(Stored records)

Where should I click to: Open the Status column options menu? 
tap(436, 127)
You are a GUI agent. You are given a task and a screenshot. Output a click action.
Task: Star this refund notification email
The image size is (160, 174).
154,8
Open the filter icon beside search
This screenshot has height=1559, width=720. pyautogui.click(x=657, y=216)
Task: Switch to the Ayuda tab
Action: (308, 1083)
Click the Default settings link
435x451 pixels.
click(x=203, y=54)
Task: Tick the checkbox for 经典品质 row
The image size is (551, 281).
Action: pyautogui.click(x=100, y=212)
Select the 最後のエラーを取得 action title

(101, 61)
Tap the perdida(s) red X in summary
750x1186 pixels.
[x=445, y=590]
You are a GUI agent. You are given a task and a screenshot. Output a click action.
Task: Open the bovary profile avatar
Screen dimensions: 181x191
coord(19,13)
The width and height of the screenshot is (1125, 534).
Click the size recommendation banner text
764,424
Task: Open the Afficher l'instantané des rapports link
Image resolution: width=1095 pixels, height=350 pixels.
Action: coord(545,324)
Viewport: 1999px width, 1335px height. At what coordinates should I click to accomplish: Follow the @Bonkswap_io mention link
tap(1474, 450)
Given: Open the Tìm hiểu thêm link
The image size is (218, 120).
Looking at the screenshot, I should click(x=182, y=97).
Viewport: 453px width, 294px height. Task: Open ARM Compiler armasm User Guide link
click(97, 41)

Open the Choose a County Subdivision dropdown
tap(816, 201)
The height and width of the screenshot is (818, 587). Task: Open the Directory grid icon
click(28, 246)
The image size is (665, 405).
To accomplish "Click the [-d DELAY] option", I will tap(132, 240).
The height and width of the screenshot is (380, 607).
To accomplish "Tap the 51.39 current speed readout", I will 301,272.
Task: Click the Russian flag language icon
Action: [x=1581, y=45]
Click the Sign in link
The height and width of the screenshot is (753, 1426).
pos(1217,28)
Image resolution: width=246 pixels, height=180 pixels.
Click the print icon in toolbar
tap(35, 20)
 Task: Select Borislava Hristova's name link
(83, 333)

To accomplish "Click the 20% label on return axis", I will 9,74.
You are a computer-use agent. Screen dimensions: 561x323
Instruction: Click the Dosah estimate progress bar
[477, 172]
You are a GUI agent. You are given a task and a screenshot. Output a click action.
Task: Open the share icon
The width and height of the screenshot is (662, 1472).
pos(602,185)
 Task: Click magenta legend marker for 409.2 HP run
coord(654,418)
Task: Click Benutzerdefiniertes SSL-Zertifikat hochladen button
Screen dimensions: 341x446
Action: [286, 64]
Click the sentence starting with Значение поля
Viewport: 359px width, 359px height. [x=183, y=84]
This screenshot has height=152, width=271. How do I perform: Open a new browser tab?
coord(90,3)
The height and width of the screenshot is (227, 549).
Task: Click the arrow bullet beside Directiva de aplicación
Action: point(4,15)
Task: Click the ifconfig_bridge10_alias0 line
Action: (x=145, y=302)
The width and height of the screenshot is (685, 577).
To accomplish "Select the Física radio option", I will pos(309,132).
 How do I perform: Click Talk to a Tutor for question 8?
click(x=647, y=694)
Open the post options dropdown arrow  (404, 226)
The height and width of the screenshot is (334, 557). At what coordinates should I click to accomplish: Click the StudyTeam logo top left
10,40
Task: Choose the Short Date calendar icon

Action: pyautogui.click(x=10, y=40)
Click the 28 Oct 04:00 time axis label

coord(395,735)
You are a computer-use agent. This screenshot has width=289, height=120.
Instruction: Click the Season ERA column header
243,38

● Your assignment: Type out all of the records again, exactly.

● Result:
Where should I click to: Open the Status column options menu? 
tap(436, 127)
You are a GUI agent. You are given a task and a screenshot. Output a click action.
Task: Star this refund notification email
The image size is (160, 174).
154,8
Open the filter icon beside search
This screenshot has height=1559, width=720. pyautogui.click(x=657, y=216)
Task: Switch to the Ayuda tab
Action: (308, 1083)
Click the Default settings link
435x451 pixels.
click(x=203, y=54)
Task: Tick the checkbox for 经典品质 row
The image size is (551, 281).
Action: pyautogui.click(x=100, y=212)
Select the 最後のエラーを取得 action title

(101, 61)
Tap the perdida(s) red X in summary
750x1186 pixels.
[x=445, y=590]
You are a GUI agent. You are given a task and a screenshot. Output a click action.
Task: Open the bovary profile avatar
Screen dimensions: 181x191
coord(19,13)
The width and height of the screenshot is (1125, 534).
Click the size recommendation banner text
764,424
Task: Open the Afficher l'instantané des rapports link
Image resolution: width=1095 pixels, height=350 pixels.
Action: coord(545,324)
Viewport: 1999px width, 1335px height. At what coordinates should I click to accomplish: Follow the @Bonkswap_io mention link
tap(1474, 450)
Given: Open the Tìm hiểu thêm link
The image size is (218, 120).
Looking at the screenshot, I should click(x=182, y=97).
Viewport: 453px width, 294px height. Task: Open ARM Compiler armasm User Guide link
click(97, 41)

Open the Choose a County Subdivision dropdown
tap(816, 201)
The height and width of the screenshot is (818, 587). Task: Open the Directory grid icon
click(28, 246)
The image size is (665, 405).
To accomplish "Click the [-d DELAY] option", I will tap(132, 240).
The height and width of the screenshot is (380, 607).
To accomplish "Tap the 51.39 current speed readout", I will 301,272.
Task: Click the Russian flag language icon
Action: [x=1581, y=45]
Click the Sign in link
The height and width of the screenshot is (753, 1426).
pos(1217,28)
Image resolution: width=246 pixels, height=180 pixels.
Click the print icon in toolbar
tap(35, 20)
 Task: Select Borislava Hristova's name link
(83, 333)

To accomplish "Click the 20% label on return axis", I will 9,74.
You are a computer-use agent. Screen dimensions: 561x323
Instruction: Click the Dosah estimate progress bar
[477, 172]
You are a GUI agent. You are given a task and a screenshot. Output a click action.
Task: Open the share icon
The width and height of the screenshot is (662, 1472).
pos(602,185)
 Task: Click magenta legend marker for 409.2 HP run
coord(654,418)
Task: Click Benutzerdefiniertes SSL-Zertifikat hochladen button
Screen dimensions: 341x446
Action: [286, 64]
Click the sentence starting with Значение поля
Viewport: 359px width, 359px height. [x=183, y=84]
This screenshot has height=152, width=271. How do I perform: Open a new browser tab?
coord(90,3)
The height and width of the screenshot is (227, 549).
Task: Click the arrow bullet beside Directiva de aplicación
Action: point(4,15)
Task: Click the ifconfig_bridge10_alias0 line
Action: (x=145, y=302)
The width and height of the screenshot is (685, 577).
To accomplish "Select the Física radio option", I will pos(309,132).
 How do I perform: Click Talk to a Tutor for question 8?
click(x=647, y=694)
Open the post options dropdown arrow  (404, 226)
The height and width of the screenshot is (334, 557). At what coordinates should I click to accomplish: Click the StudyTeam logo top left
10,40
Task: Choose the Short Date calendar icon

Action: pyautogui.click(x=10, y=40)
Click the 28 Oct 04:00 time axis label

coord(395,735)
You are a computer-use agent. This screenshot has width=289, height=120.
Instruction: Click the Season ERA column header
243,38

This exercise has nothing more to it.